Ancient dreams of intelligent machines: 3,000 years of robots
The French philosopher René Descartes was reputedly fond of automata:
they inspired his view that living things were biological
machines that function like clockwork. Less known is a strange story that began to circulate after the philosopher’s death in 1650. This
centred on Descartes’s daughter Francine, who died of scarlet fever at the age of five.
According to the tale, a distraught Descartes had a clockwork Francine made: a walking, talking simulacrum. When Queen Christina
invited the philosopher to Sweden in 1649, he sailed with the automaton concealed in a casket. Suspicious sailors forced the trunk open;
when the mechanical child sat up to greet them, the horrified crew threw it overboard.
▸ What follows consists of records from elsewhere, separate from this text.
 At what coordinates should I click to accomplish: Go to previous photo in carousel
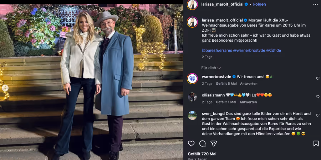[5, 87]
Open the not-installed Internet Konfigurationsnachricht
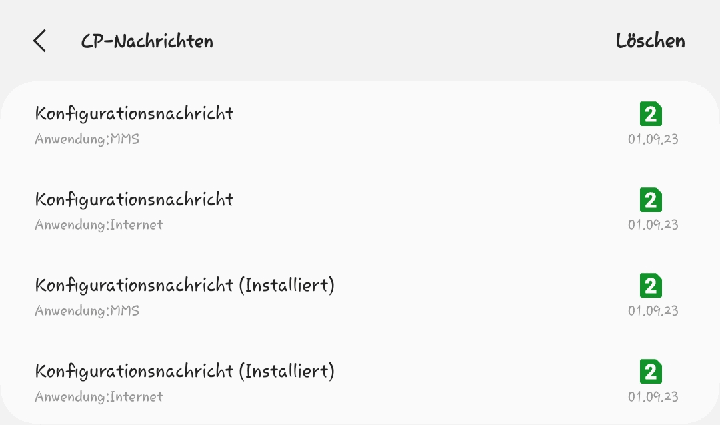The image size is (720, 425). [134, 199]
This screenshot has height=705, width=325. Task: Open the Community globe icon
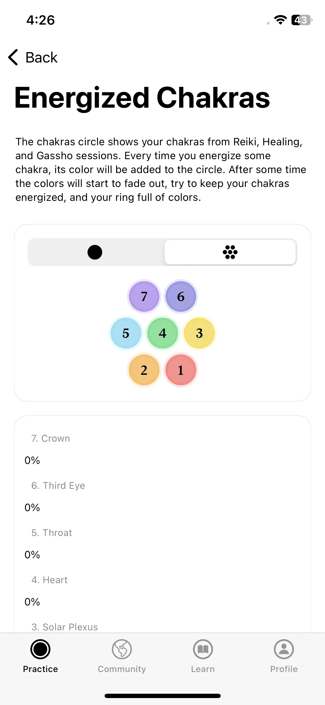pos(122,649)
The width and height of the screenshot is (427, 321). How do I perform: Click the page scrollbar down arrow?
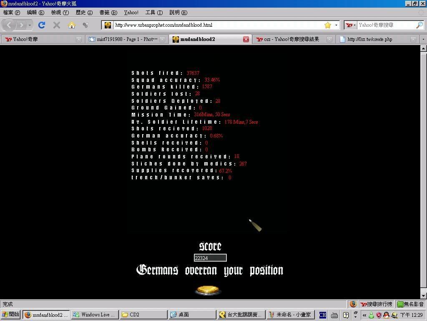(423, 296)
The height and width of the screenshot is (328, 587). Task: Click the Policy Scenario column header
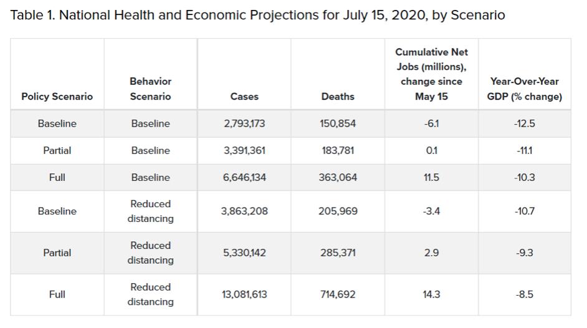click(x=57, y=97)
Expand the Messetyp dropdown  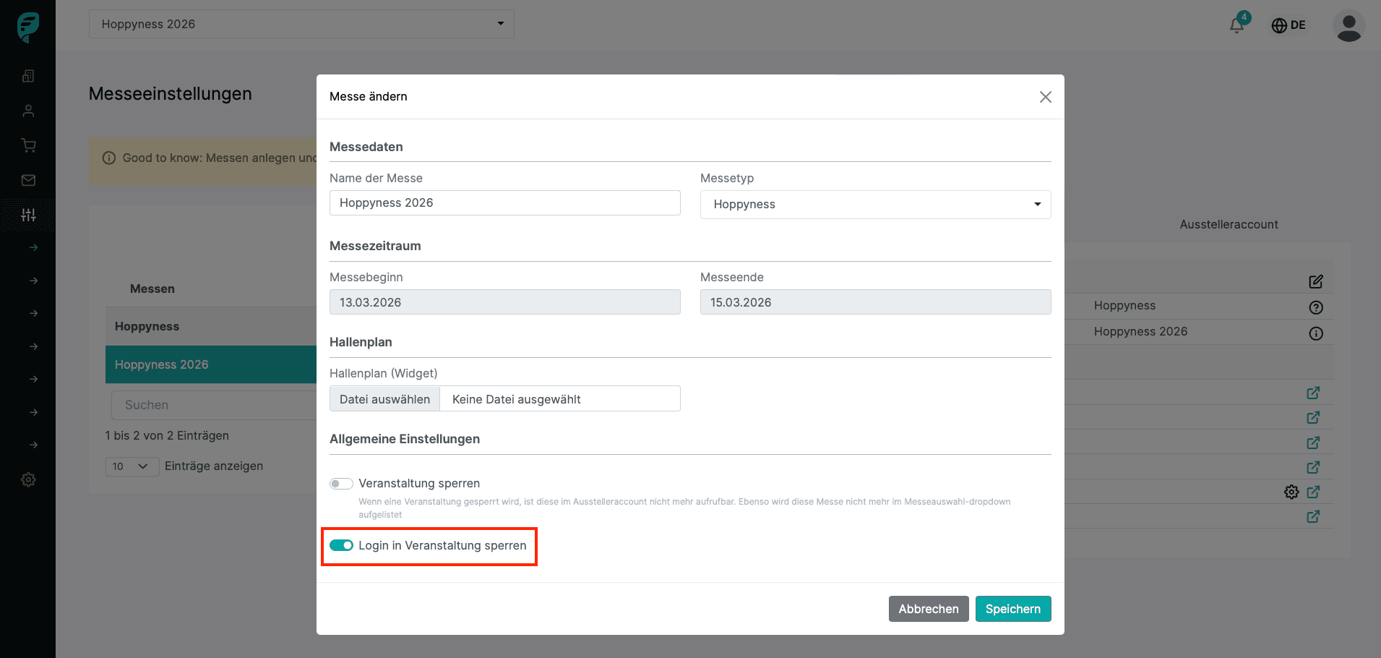click(874, 205)
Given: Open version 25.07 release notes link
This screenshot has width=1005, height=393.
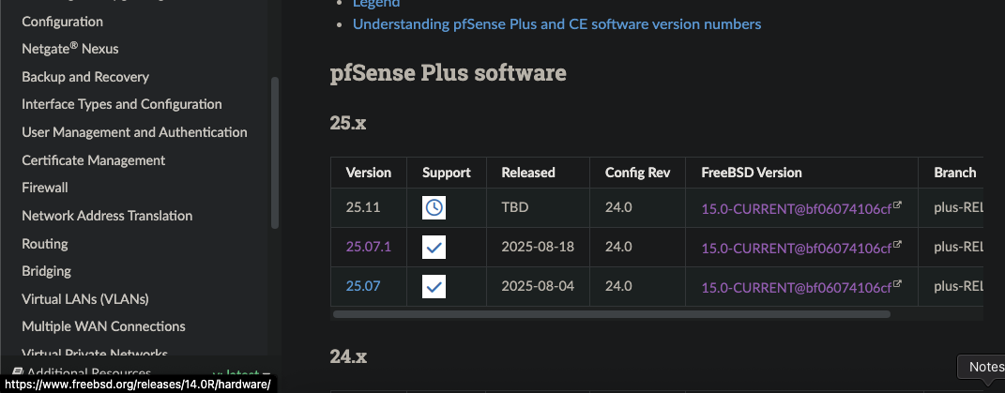Looking at the screenshot, I should tap(363, 286).
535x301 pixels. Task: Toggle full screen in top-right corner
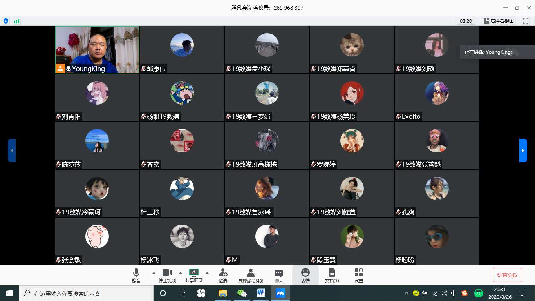click(525, 21)
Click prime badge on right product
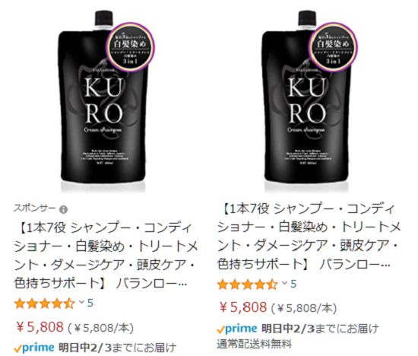The width and height of the screenshot is (418, 356). 238,329
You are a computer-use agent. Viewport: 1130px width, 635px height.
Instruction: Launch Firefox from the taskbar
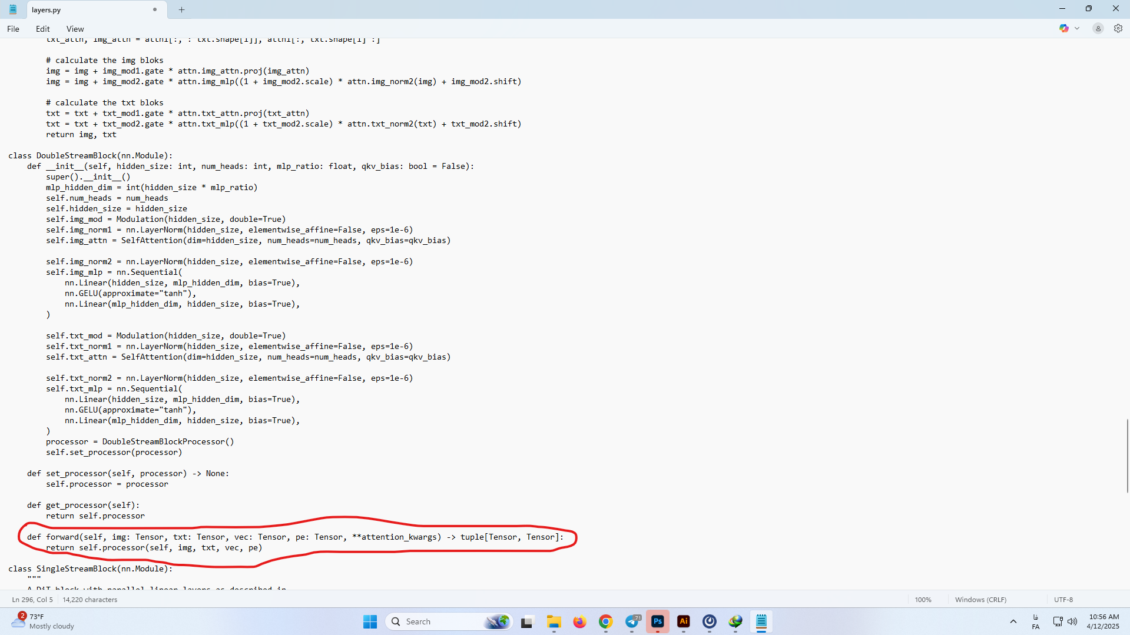click(579, 621)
The story is probably apocryphal. But it sums up the hopes and fears that have been associated with human-like machines for nearly
three millennia. Those who build such devices do so in the hope that they will overcome natural limits – in Descartes’s case, death itself. But
this very unnaturalness terrifies and repulses others. In our era of advanced robotics and artificial intelligence (AI), those polarized responses
persist, with pundits and the public applauding or warning against each advance. Digging into the deep history of intelligent machines, both
real and imagined, we see how these attitudes evolved: from fantasies of trusty mechanical helpers to fears that runaway advances in
technology might lead to creatures that supersede humanity itself.